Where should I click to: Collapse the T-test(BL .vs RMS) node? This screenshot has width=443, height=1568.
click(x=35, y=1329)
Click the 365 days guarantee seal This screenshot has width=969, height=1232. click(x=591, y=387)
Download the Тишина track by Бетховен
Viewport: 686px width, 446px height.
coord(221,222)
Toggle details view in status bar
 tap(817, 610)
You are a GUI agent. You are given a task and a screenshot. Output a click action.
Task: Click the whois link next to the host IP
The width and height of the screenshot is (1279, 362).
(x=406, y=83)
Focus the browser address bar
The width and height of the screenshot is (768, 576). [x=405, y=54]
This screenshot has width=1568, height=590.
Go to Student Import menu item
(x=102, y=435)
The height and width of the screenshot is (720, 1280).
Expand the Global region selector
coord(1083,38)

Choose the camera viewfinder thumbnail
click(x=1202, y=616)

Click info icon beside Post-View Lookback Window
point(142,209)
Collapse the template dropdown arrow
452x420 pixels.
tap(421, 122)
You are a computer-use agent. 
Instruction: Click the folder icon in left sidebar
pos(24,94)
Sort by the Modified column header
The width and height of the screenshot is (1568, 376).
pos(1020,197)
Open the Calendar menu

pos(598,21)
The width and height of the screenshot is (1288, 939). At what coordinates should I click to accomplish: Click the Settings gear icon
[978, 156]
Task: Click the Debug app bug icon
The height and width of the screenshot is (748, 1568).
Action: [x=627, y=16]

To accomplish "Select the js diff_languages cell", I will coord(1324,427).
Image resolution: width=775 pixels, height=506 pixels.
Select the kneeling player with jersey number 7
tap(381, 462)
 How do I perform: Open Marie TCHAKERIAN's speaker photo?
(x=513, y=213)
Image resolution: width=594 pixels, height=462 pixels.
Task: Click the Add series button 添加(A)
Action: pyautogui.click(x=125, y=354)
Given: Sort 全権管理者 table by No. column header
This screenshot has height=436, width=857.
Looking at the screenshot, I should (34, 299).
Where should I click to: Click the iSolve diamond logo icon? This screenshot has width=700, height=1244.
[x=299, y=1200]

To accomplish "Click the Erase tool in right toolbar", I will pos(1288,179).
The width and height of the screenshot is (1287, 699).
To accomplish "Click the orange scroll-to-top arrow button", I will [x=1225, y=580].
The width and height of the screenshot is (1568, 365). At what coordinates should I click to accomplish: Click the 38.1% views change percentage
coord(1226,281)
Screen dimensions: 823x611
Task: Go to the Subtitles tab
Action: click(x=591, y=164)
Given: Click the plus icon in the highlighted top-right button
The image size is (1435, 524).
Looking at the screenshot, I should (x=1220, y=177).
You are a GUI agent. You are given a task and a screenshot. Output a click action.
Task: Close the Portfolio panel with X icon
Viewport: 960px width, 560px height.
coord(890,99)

Work request
Go through the data and return every record exactly.

Result of this exercise
Where should I click to: Collapse the T-test(BL .vs RMS) node? This screenshot has width=443, height=1568.
click(x=35, y=1329)
Click the 365 days guarantee seal This screenshot has width=969, height=1232. click(x=591, y=387)
Download the Тишина track by Бетховен
Viewport: 686px width, 446px height.
coord(221,222)
Toggle details view in status bar
 tap(817, 610)
You are a GUI agent. You are given a task and a screenshot. Output a click action.
Task: Click the whois link next to the host IP
The width and height of the screenshot is (1279, 362).
(x=406, y=83)
Focus the browser address bar
The width and height of the screenshot is (768, 576). [x=405, y=54]
This screenshot has width=1568, height=590.
Go to Student Import menu item
(x=102, y=435)
The height and width of the screenshot is (720, 1280).
Expand the Global region selector
coord(1083,38)

Choose the camera viewfinder thumbnail
click(x=1202, y=616)

Click info icon beside Post-View Lookback Window
point(142,209)
Collapse the template dropdown arrow
452x420 pixels.
tap(421, 122)
You are a computer-use agent. 
Instruction: Click the folder icon in left sidebar
pos(24,94)
Sort by the Modified column header
The width and height of the screenshot is (1568, 376).
pos(1020,197)
Open the Calendar menu

pos(598,21)
The width and height of the screenshot is (1288, 939). At what coordinates should I click to accomplish: Click the Settings gear icon
[978, 156]
Task: Click the Debug app bug icon
The height and width of the screenshot is (748, 1568).
Action: [x=627, y=16]

To accomplish "Select the js diff_languages cell", I will coord(1324,427).
Image resolution: width=775 pixels, height=506 pixels.
Select the kneeling player with jersey number 7
tap(381, 462)
 How do I perform: Open Marie TCHAKERIAN's speaker photo?
(x=513, y=213)
Image resolution: width=594 pixels, height=462 pixels.
Task: Click the Add series button 添加(A)
Action: pyautogui.click(x=125, y=354)
Given: Sort 全権管理者 table by No. column header
This screenshot has height=436, width=857.
Looking at the screenshot, I should (34, 299).
Where should I click to: Click the iSolve diamond logo icon? This screenshot has width=700, height=1244.
[x=299, y=1200]

To accomplish "Click the Erase tool in right toolbar", I will pos(1288,179).
The width and height of the screenshot is (1287, 699).
To accomplish "Click the orange scroll-to-top arrow button", I will [x=1225, y=580].
The width and height of the screenshot is (1568, 365). At what coordinates should I click to accomplish: Click the 38.1% views change percentage
coord(1226,281)
Screen dimensions: 823x611
Task: Go to the Subtitles tab
Action: click(x=591, y=164)
Given: Click the plus icon in the highlighted top-right button
The image size is (1435, 524).
Looking at the screenshot, I should (x=1220, y=177).
You are a GUI agent. You are given a task and a screenshot. Output a click action.
Task: Close the Portfolio panel with X icon
Viewport: 960px width, 560px height.
coord(890,99)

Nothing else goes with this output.